31.01.2020 - 07:00 | Son Güncellenme:
Mithat Yurdakul
Merkez Bankası Başkanı Murat Uysal, enflasyonun 2020 sonunda yüzde 8.2, 2021 yıl sonunda yüzde 5.4’e gerileyeceğinin tahmin edildiğini açıkladı. Çin kaynaklı koronavirüs salgınının yayılması halinde dünya büyümesinin önemli ölçüde etkilenebileceğini anlatan Uysal, “Ticaret ve emtia fiyatları üzerinde etkileri olabilir. Olayın başlangıcından bu yana geçmişte yaşanan benzer durumlarda küresel ekonomi nasıl etkilenmiş takip ettik” diye konuştu.
Uysal, 2020 1. Enflasyon Raporu toplantısında yaptığı konuşmada, enflasyonun 2020 yıl sonunda yüzde 8.2 olarak gerçekleşeceği, 2021 yıl sonunda yüzde 5.4’e geriledikten sonra orta vadede yüzde 5 düzeyinde istikrar kazanacağının tahmin edildiğini belirterek, “2020 ve 2021 yıl sonu enflasyon tahminlerinde değişiklik yapmadık” diye konuştu. Ünsal, 2020 için gıda enflasyonu tahmininin de yüzde 11 olarak korunduğunu ifade etti. Enflasyon görümündeki iyileşmeyle oluşan manevra alanını temmuz ayından itibaren güçlü faiz indirimleriyle kulllandıklarını ifade eden Uysal, Türkiye’nin risk priminin bir önceki rapor dönemine göre belirgin ölçüde gerilediğini kaydetti. Tüketici enflasyonundaki gerilemede döviz kuruna dikkat çeken Uysal, “İşlenmemiş gıda ve ithalat fiyat gelişmeleri de enflasyondaki düşüşe destek verdi. Alkol ve tütün ürünlerindeki otomatik vergi ayarlanmasının ertelenmesi, mobilya ürünlerinde bir miktar KDV düşüşü ve akaryakıt ürünlerindeki eşel mobil uygulaması enflasyon görünümünü olumlu yönde etkiledi” şeklinde konuştu.
Çin virüsünün etkisi
Çin kaynaklı koronavirüs salgınının piyasalar üzerindeki etkisi için de Uysal, “Dünyanın en önemli ekonomilerinden Çin üzerinde bu durum yayılmaya ve büyümeye devam ederse, tabii ki büyüme rakamları üzerinde ciddi etkisi beklenir. Ticaret ve emtia fiyatları üzerinde etkileri olabilir. İlk olarak piyasalarda riskten kaçış ve risk algılamasının artması yönünde etki yarattı bununla birlikte de petrol fiyatlarında aşağı yönlü baskıya neden oldu. Bu durumun nereye evrileceğiyle ilgili ciddi belirsizlikler var. Olayın başlangıcından bu yana geçmişte yaşanan benzer durumlarda küresel ekonomi nasıl etkilenmiş takip ettik. Gerektiğinde elimizdeki tüm araçlarla adım atma imkanımız var” diye konuştu.

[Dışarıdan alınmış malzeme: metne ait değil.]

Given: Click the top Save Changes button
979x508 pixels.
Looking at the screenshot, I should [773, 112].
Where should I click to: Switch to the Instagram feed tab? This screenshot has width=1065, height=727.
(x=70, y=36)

Uysal, salgınla birlikte petrol fiyatların baskılanmasının Türkiye için olumlu olduğunu, ticaret ve sermaye bakımından ise negatif durumla karşılaşılabileceğini söyledi.
Taşınma esprisi: İstanbullu olduğum için taşınmıyoruz
Merkez Bankasını taşınma konusunun uzun zamandır gündemlerinde olduğunu belirten Uysal, “İstanbul Finans Merkezi (İFM) kapsamında yerimiz var, bina çalışmaları da başladı. Bu bir süreç. Bazı birimlerimizi önden İstanbul’daki bir binaya taşıyoruz” dedi. Normalde İstanbulda ikamet ettiğini anlatan Uysal, gazetecilerle sohbetinde, “Evim İstanbul’da olduğu için taşınmıyoruz” diye espri yaptı. Edinilen bilgiye göre, Merkez Bankası’nın ana birimleri önümüzdeki nisan ayında İstanbul’a taşınacak. Merkez Bankası yönetimi, İFM’deki yeri hazır oluncaya kadar geçici bir binaye yerleşecek. Taşınma kapsamında 2 bin 500 civarında personelin İstanbul’a gideceği belirtiliyor.

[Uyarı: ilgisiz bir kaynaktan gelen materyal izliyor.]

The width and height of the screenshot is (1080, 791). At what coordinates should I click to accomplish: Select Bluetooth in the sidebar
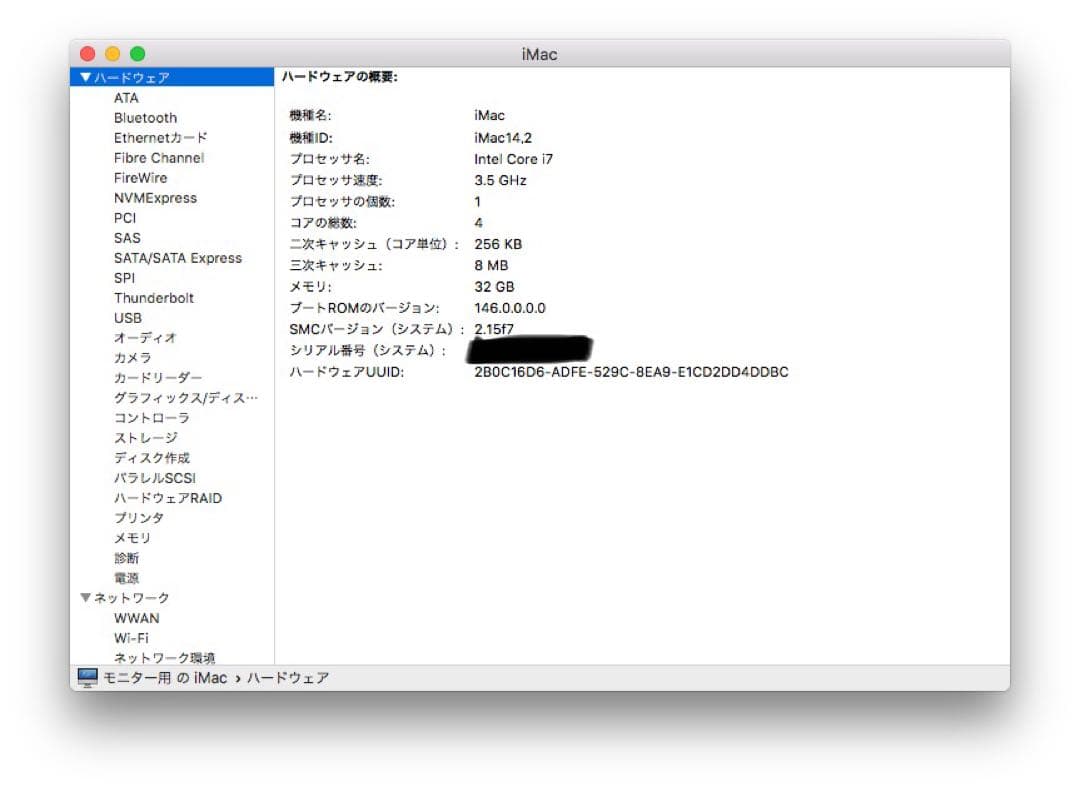145,117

Faiz adımları fiyatlara yansıdı
“İhracat ve ithalat gelişmelerine baktığımızda mevcut düzeylerin rekabetçi olduğunun tespitini yapıyoruz” diyen Uysal, kredi büyümesinin son dönemde iyileştiğine dikkat çekti. Tüketici kredilerindeki hızlanmaya işaret eden Uysal, “Attığımız faiz adımlarının etkisiyle aktarım mekanizmasının fiyatlara tam anlamıyla birebir yansıdığını söyleyebilirim. İhtiyaç kredisi tarafında ciddi bir kredi ivmelenmesi oldu” diye konuştu.
Uysal, “Elazığ depreminin ekonomi üzerindeki etkilerinin sınırlı ve bölgesel olmasını bekliyoruz” diye konuştu.